I wish this was the part I said: But! Have this solution, dear reader, for we solved that problem and now you, too, can make CLIP-NCAs until the Earth burns up. I hinted at the start this project was incomplete, so there is no surprise that that situation has not changed by the time you have read to this point. But here are some ideas for you to consider if might be interested in solving this issue:

  • Pre-train an NCA which produces a circle (or embryo, if you want to be clever). This should have the effect of producing nicer initial gradients for CLIP.
  • Perhaps passing the image without the alpha-masked cells to CLIP could be interesting? The issue here would be that the final NCA and what CLIP is optimizing would be different.

A third way to fix the optimization issues is to throw out the part of the NCA that masks cells as dead or alive. We can still call this an NCA, but it lacks the component that made it closer to an embryological growth model. When we do this, we are able to produce very nice quality image from various prompts, though. Due to the dynamics element of NCAs, it is best to keep the image low-resolution so that we do not have to do a large number of update steps to pass information around. For example, if the image is 128x128, ideally we have a minimum of sixty-four steps so that any information from the image centre can propagate to all cells of the grid. Here are some example image generation results:

prompt: "an old woman on a bench." (64x64)

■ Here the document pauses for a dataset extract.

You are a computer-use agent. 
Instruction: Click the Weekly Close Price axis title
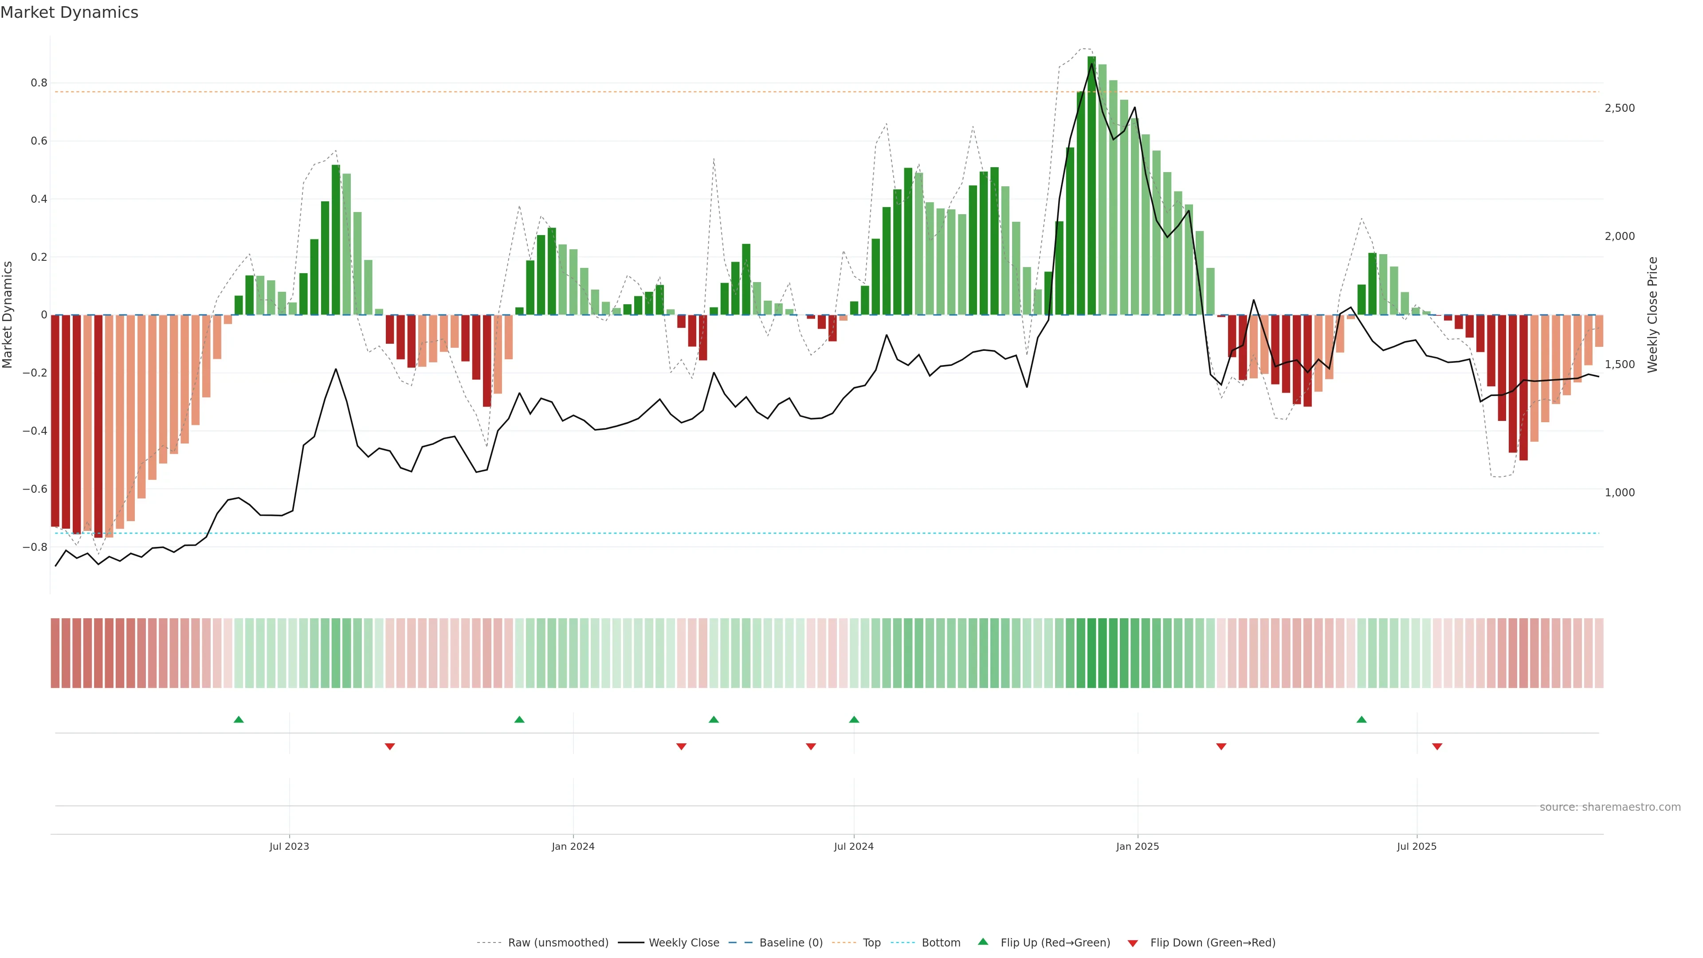(x=1653, y=315)
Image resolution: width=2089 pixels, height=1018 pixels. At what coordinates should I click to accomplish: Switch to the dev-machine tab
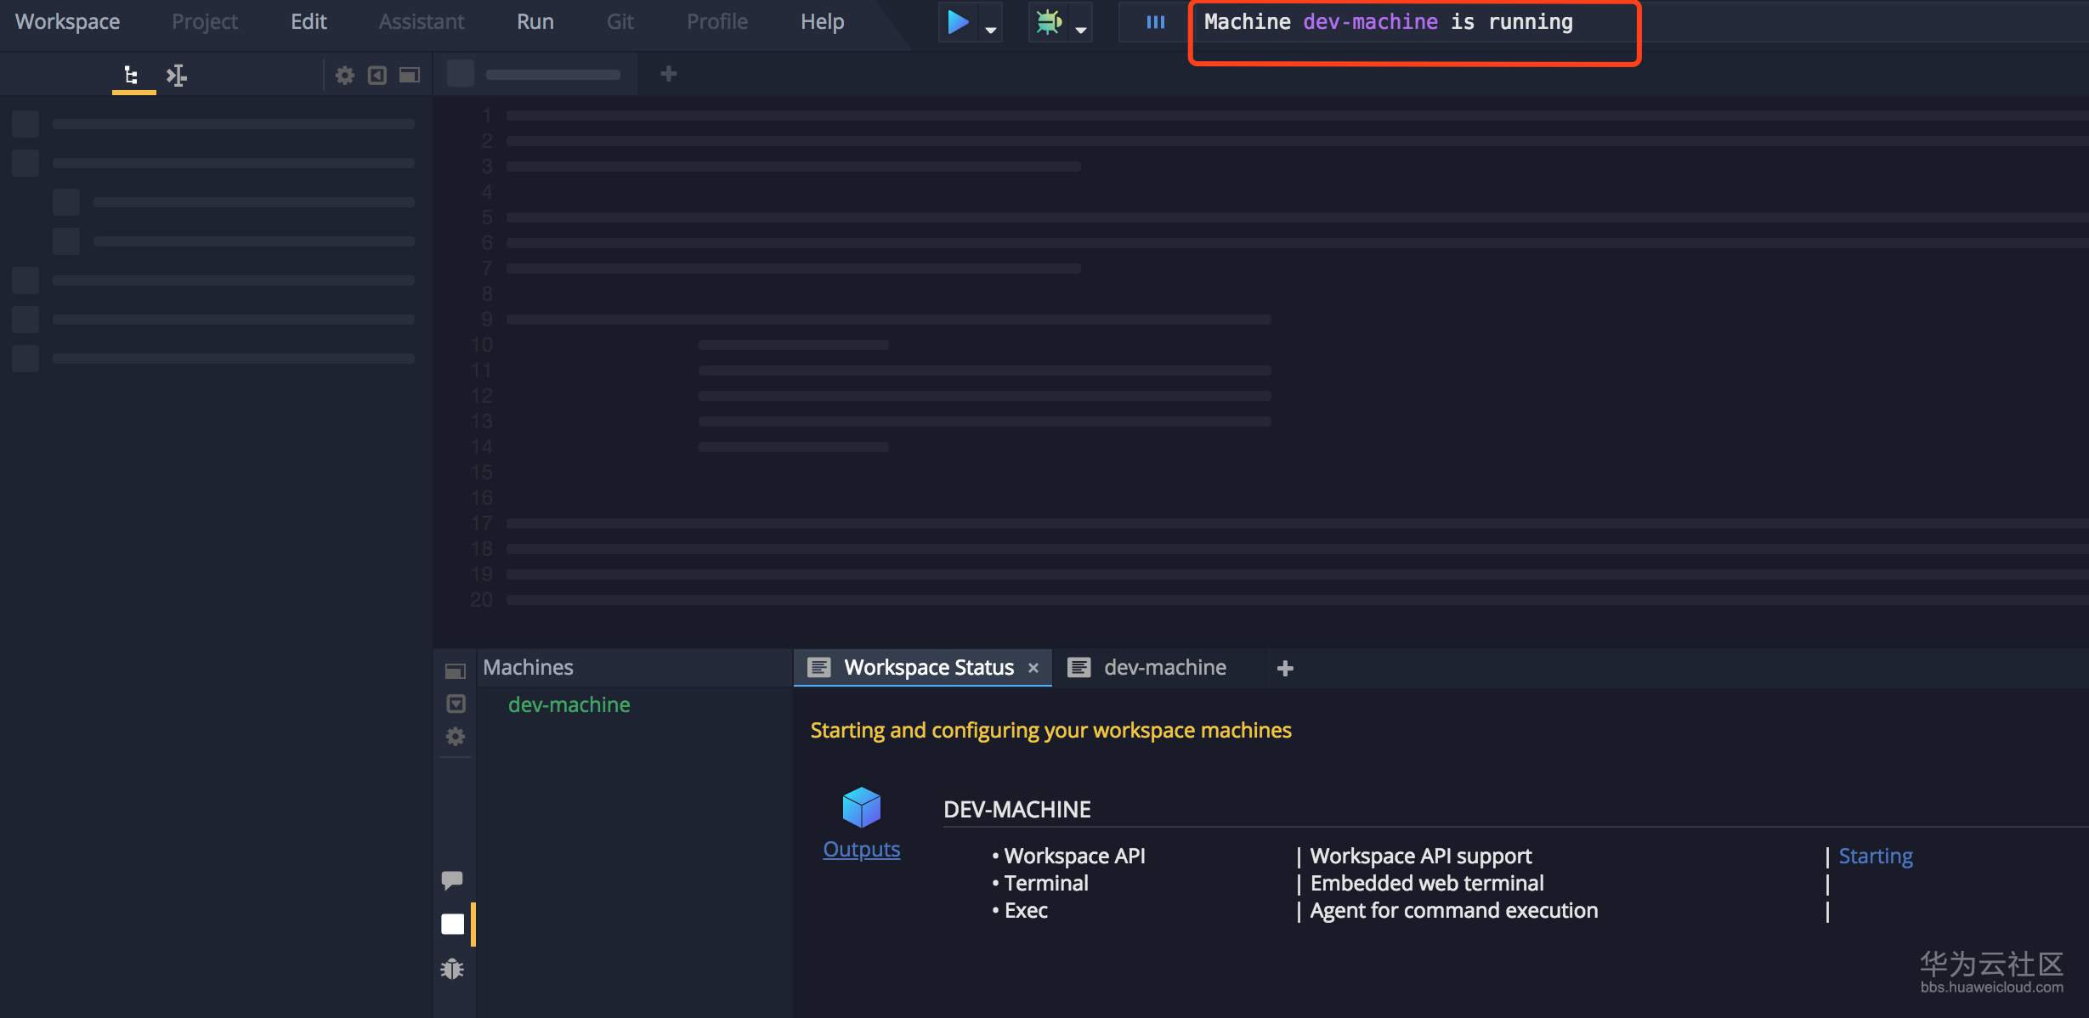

prompt: "an old man on a bench." (128x128)

Conclusion

To close. The code will be in a colab notebook here (in the next week or two). Despite this project being unfinished, I think the code is in a good state to be used as a learning resource for anyone who wants to explore NCAs + CLIP.

If anything, I hope presenting the NCA-CLIP model has shown you that the image generator we pass to CLIP can be very diverse – and perhaps it has got you thinking about some new image generating sources you might already be familiar with.

There is nothing exceptional about the NCA-generated images I would say. There is no improvement in quality and it is definitely less robust compared to something like VQ-GAN + CLIP. If the growth model could be consistently optimized, perhaps there is a use for this with icon generation? But even then, a generator trained on a dataset of icons already does well. For a game though, maybe having a cellular automat generate an image is a fun effect? One novel feature of NCAs is that because cellular automata are local dynamics models, the image growth is translation invariant, as shown in this example where I move the initial cell to different starting locations:

prompt: "a rubber duck in Edinburgh."

Overall, I did find this a useful project to learn more about the pipelines that have to be to optimize through a CLIP model. And, cellular automata are fascinating, so there is that.

I hope you found this interesting. Keep on CLIPping.